* _RAW DATA_
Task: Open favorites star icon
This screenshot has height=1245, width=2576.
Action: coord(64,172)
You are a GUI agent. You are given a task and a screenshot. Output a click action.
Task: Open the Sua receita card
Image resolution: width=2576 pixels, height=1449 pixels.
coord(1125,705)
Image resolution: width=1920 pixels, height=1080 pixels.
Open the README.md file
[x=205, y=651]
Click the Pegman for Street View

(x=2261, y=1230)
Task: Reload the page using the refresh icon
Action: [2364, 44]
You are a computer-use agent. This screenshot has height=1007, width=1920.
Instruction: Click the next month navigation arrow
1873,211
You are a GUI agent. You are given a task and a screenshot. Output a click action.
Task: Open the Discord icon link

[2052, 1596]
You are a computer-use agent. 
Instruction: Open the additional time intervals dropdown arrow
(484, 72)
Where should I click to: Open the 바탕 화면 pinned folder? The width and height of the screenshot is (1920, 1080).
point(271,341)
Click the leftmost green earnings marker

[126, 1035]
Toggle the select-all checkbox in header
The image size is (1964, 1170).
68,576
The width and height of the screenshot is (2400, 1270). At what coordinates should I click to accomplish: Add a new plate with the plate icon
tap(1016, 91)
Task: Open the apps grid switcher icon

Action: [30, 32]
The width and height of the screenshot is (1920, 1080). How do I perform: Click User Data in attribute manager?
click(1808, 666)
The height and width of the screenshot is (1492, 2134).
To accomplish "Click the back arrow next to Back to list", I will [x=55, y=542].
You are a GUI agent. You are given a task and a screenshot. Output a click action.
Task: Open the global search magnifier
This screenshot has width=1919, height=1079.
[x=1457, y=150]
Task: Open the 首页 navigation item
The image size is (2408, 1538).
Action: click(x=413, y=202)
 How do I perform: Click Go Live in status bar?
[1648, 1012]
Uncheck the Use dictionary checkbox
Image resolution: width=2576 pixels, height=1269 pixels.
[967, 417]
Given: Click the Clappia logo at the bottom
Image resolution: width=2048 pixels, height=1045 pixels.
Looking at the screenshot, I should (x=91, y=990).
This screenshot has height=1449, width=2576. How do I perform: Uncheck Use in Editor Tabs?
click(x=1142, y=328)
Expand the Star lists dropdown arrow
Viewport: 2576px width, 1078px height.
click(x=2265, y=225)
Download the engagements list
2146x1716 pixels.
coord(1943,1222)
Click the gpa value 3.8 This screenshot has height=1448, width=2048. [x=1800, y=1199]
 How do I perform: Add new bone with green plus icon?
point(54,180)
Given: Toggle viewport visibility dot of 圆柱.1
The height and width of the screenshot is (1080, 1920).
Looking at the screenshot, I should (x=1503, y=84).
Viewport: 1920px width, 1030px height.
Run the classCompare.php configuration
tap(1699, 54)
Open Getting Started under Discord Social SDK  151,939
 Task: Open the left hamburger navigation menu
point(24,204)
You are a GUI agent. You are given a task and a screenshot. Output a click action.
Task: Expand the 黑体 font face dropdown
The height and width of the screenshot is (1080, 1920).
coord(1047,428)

* _ABOUT THIS TASK_
Across the entries, how many lines hold the word "checkbox"? Say only the number.

* _RESULT OF THE EXERCISE_
2